The magazine of the Melbourne PC User Group

Data Compression
Major Keary
majkeary@netspace.com.au

Data compression is an essential aspect of connectivity; modems have inbuilt compression facilities, it is used in digital telephony, and without compression many multimedia and graphics files - especially video - would be too big for practical use.

There are two distinct forms of compression, lossless and lossy. The first is necessary for data that has to be restored to its exact original form (for example, text, spreadsheet, and database); lossy compression is used for data that can shed some of its detail without materially affecting the restored file (for example, images, video, and audio).

Can Compression Get Better?

Lossy compression techniques have undergone remarkable improvements. New algorithms enable surprising degrees of effective guessing, which means that when a compressed file is being restored the software can replace discarded data with something very close to the original. Early lossy systems simply discarded some data before compressing a file; the discarded data was lost forever. Now there are systems that do a very good job of replicating the original with the help of some complex mathematics.

Lossless compression is another matter; serious discussion of possible significant improvements has been left to the habitues of specialist Usenet groups. Every now and then a new concept is put forward, such as reported in The Age of 2 August 1994 following a visit to Australia by Phil Katz. The Age report said: "Now that we have the computing power he (Phil) is excited about the prospect of entering a higher level of data compression, using the second order of Markov models, which will shrink a 1MB text file to about 150KB, compared to between 300 to 40OKB in the latest version of PKZIP"

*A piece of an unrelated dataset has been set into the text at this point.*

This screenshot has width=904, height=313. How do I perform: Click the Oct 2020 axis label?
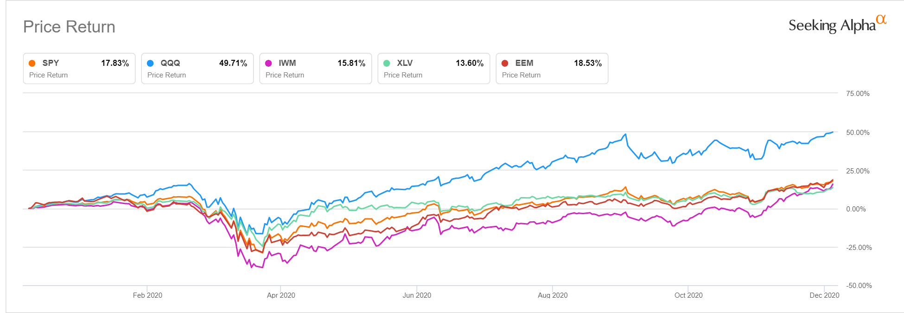[x=688, y=295]
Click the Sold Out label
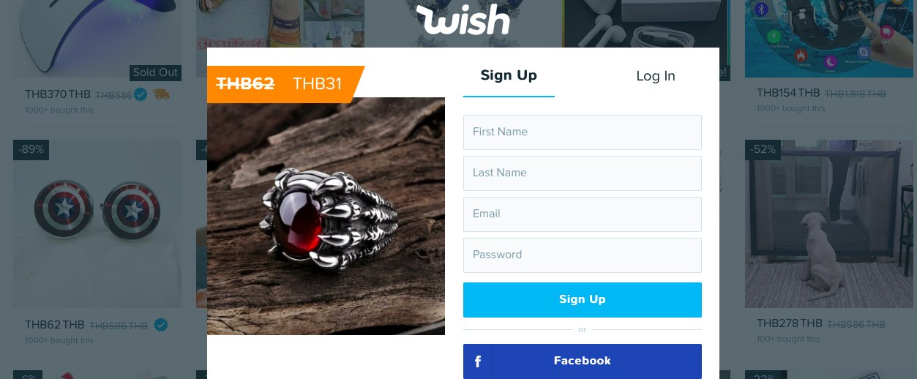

That exciting prospect made me sufficiently curious as to e-mail Phil to ask which Markov he was talking about, and was such a quantum leap in lossless compression in fact imminent?

A response from PKWare indicated that "Phil was not sure about which Markov",but someone would get back tome. There the correspondence rested until, some time later, I raised the subject again seeking news of the spectacular Markov comet that promised to light up our compression skies.

Markov Chains

The term, Markov models, suggested the work of Andreii Andrecvich Markov 1856-1922 (his given names are sometimes spelled, Andrey Andreyevich) a Russian mathematician known for his contribution to the development of the theory of stochastic processes, some of which-Markov chains-carry his name. Stochastic process is usually associated with probability, and probability is important to information theory from which data compression derives.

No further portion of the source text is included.